We have $$ \Delta g(t, x) = \left(\frac{|x|^2-2 d t}{4 t^2}\right) g(t, x). $$
I have already proved that $g (t_n, \cdot) \to g(\bar t, \cdot)$ uniformly as $n \to +\infty$. It suffices to prove that $$ \frac{|\cdot|^2}{t_n^2} g(t_n, \cdot) \xrightarrow{n \to +\infty} \frac{|\cdot|^2}{\bar t^2} g(\bar t, \cdot) \quad \text{uniformly}. $$
We have $$ \frac{|x|^2}{t^2} g(t, x) = \frac{|x|^2}{t^2 (4\pi t)^{d/2}} \exp \bigg ( - \frac{|x|^2}{4t} \bigg ). $$
We define $$ h :\mathbb R_{>0} \times \mathbb R^d \to \mathbb R, (t, x) \mapsto \frac{|x|^2}{4t} \exp \bigg ( - \frac{|x|^2}{4t} \bigg ). $$
It suffices to prove that $$ h(t_n, \cdot) \xrightarrow{n \to +\infty} h(\bar t, \cdot) \quad \text{uniformly}. $$
We have $$ \frac{\partial}{\partial t} h(t, x) = \frac{|x|^4}{16t^3} \exp \bigg ( - \frac{|x|^2}{4t} \bigg ) - \frac{|x|^2}{4t^2} \exp \bigg ( - \frac{|x|^2}{4t} \bigg ). $$
WLOG, we assume there are $\alpha, \beta>0$ such that $\alpha \le t_n \le \beta$ for all $n$. Any polynomial function is dominated by exponential function, so $$ \gamma :=\sup_{t \in [\alpha, \beta], x \in \mathbb R^d} \bigg | \frac{\partial}{\partial t} h(t, x) \bigg | <+\infty. $$
By mean value theorem, for each $x \in \mathbb R^d$ there is $t_{n,x}$ between $t_n$ and $t$ such that $$ h(t_n, x) -h(\bar t, x) = \frac{\partial}{\partial t} h(t, x) \bigg |_{t=t_{n, x}} (t_n-\bar t). $$
Then $$ |h(t_n, x) -h(\bar t, x)| \le \gamma|t_n-\bar t| \quad \forall x \in \mathbb R^d. $$
The claim then follows.
With the same strategy, we can proved that $\|\Delta g(t, \cdot) - \Delta g (\bar t, \cdot)\|_{L^p} \to 0$ for $p \in [1, \infty)$.

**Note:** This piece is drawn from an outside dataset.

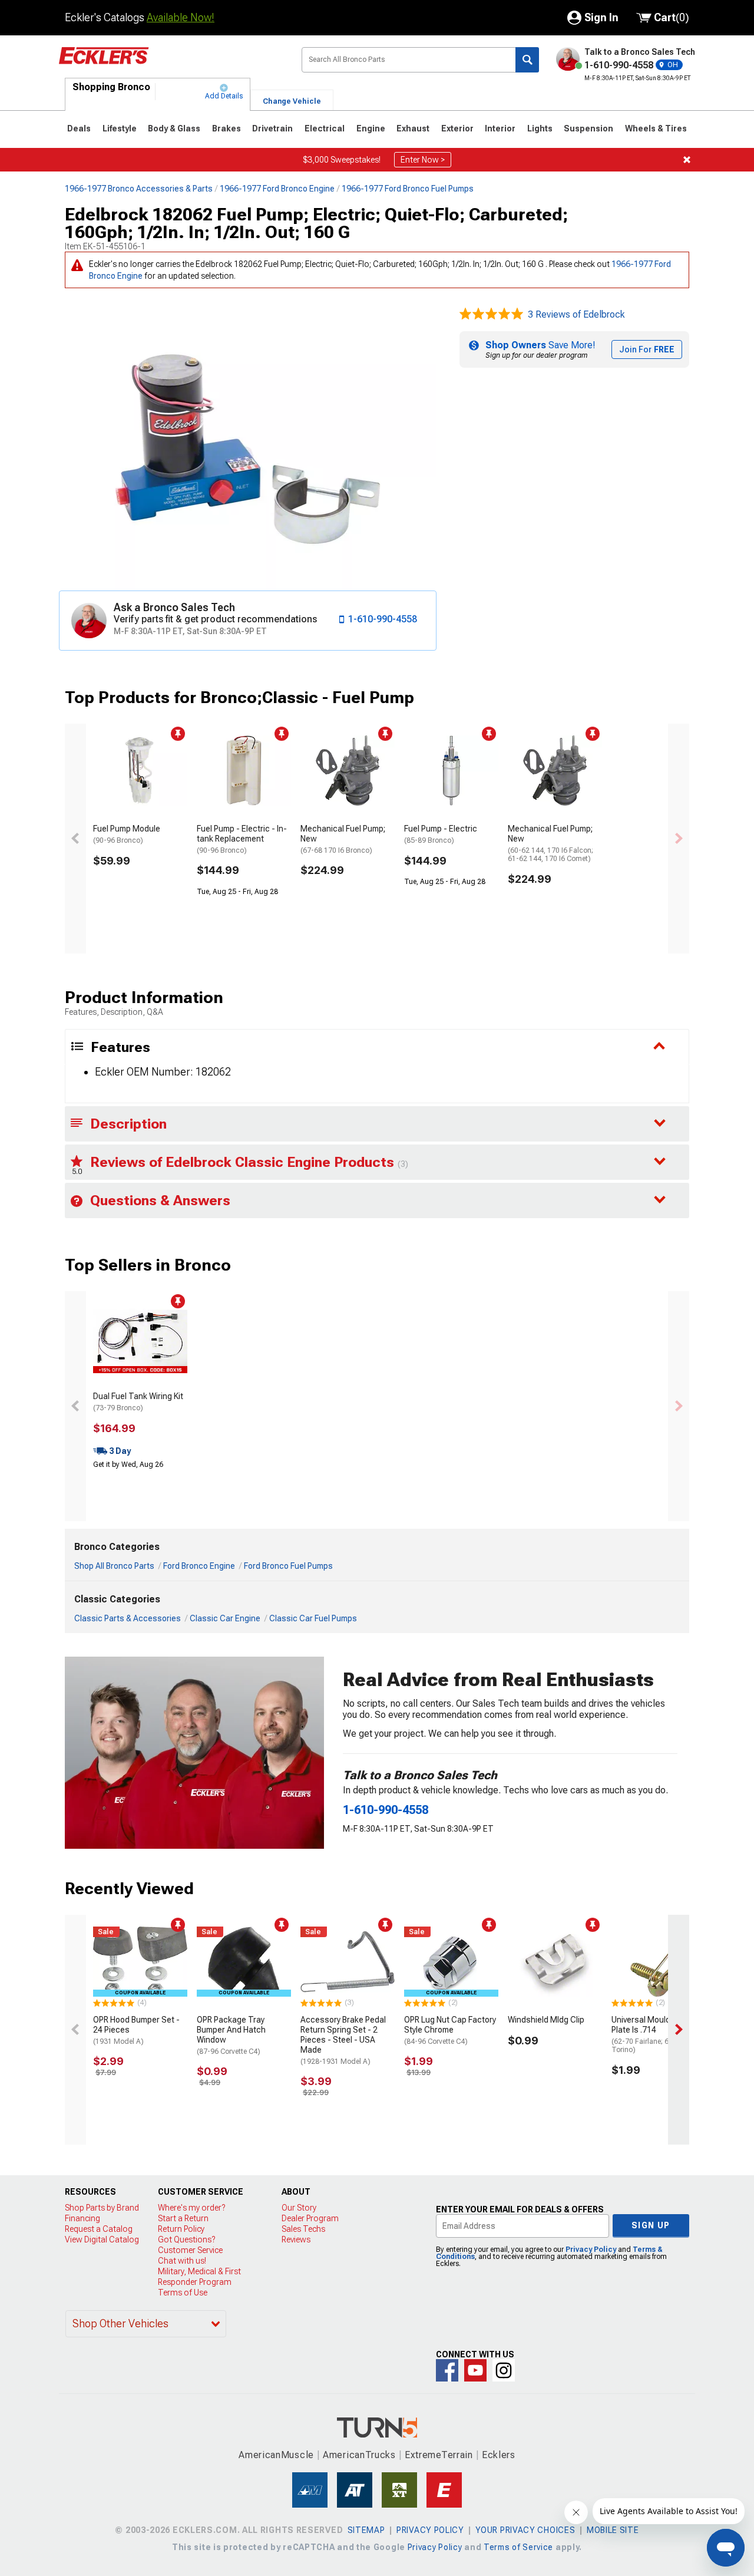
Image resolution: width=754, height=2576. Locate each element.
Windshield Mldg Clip (546, 2019)
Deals (79, 128)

We have $$ \Delta g(t, x) = \left(\frac{|x|^2-2 d t}{4 t^2}\right) g(t, x). $$
I have already proved that $g (t_n, \cdot) \to g(\bar t, \cdot)$ in $L^p$ as $n \to +\infty$. It suffices to prove that $$ \frac{|\cdot|^2}{t_n^2} g(t_n, \cdot) \xrightarrow{n \to +\infty} \frac{|\cdot|^2}{\bar t^2} g(\bar t, \cdot) \quad \text{in} \quad L^p. $$
We have $$ \frac{|x|^2}{t^2} g(t, x) = \frac{|x|^2}{t^2 (4\pi t)^{d/2}} \exp \bigg ( - \frac{|x|^2}{4t} \bigg ). $$
We define $$ h :\mathbb R_{>0} \times \mathbb R^d \to \mathbb R, (t, x) \mapsto \frac{|x|^2}{4t} \exp \bigg ( - \frac{|x|^2}{4t} \bigg ). $$
It suffices to prove that $$ h(t_n, \cdot) \xrightarrow{n \to +\infty} h(\bar t, \cdot) \quad \text{in} \quad L^p. $$
By mean value theorem, for each $x \in \mathbb R^d$ there is $t_{n,x}$ between $t_n$ and $t$ such that $$ h(t_n, x) -h(\bar t, x) = \frac{\partial}{\partial t} h(t, x) \bigg |_{t=t_{n, x}} (t_n-\bar t). $$
Then $$ |h(t_n, x) -h(\bar t, x)| \le \bigg | \frac{\partial}{\partial t} h(t_{n, x}, x) \bigg| |t_n-\bar t| \quad \forall x \in \mathbb R^d. $$
WLOG, we assume there are $0 < a <b<\infty$ such that $t_n \in [a, b]$ for all $n$. $$ \gamma :=\sup_{t \in [\alpha, \beta], x \in \mathbb R^d} \bigg | \frac{\partial}{\partial t} h(t, x) \bigg | <+\infty. $$
Then $$ \| h(t_n, \cdot) - h(\bar t, \cdot) \|_{L^p} \le |t_n-\bar t| \underbrace{\sup_{t \in [a, b]} \bigg \| \frac{\partial}{\partial t} h(t, \cdot) \bigg \|_{L^p}}_{\gamma}. $$
It suffices to prove that $\gamma<\infty$. We have $$ \frac{\partial}{\partial t} h(t, x) = \frac{|x|^4}{16t^3} \exp \bigg ( - \frac{|x|^2}{4t} \bigg ) - \frac{|x|^2}{4t^2} \exp \bigg ( - \frac{|x|^2}{4t} \bigg ). $$
Let $$ \begin{align} \varphi_t (x) &:= \frac{|x|^4}{16t^3} \exp \bigg ( - \frac{|x|^2}{4t} \bigg ), \\ \psi_t (x) &:= \frac{|x|^2}{4t^2} \exp \bigg ( - \frac{|x|^2}{4t} \bigg ). \end{align} $$
We have $$ \bigg \| \frac{\partial}{\partial t} h(t, \cdot) \bigg \|_{L^p} \le \|\varphi_t\|_{L^p} + \|\psi_t\|_{L^p}. $$
Then $$ \gamma \le \underbrace{\sup_{t \in [a, b]} \|\varphi_t\|_{L^p}}_{\gamma_1} + \underbrace{\sup_{t \in [a, b]} \|\psi_t\|_{L^p}}_{\gamma_2}. $$
Just as in this question, we can prove that $\gamma_1, \gamma_2 <\infty$. The claim then follows.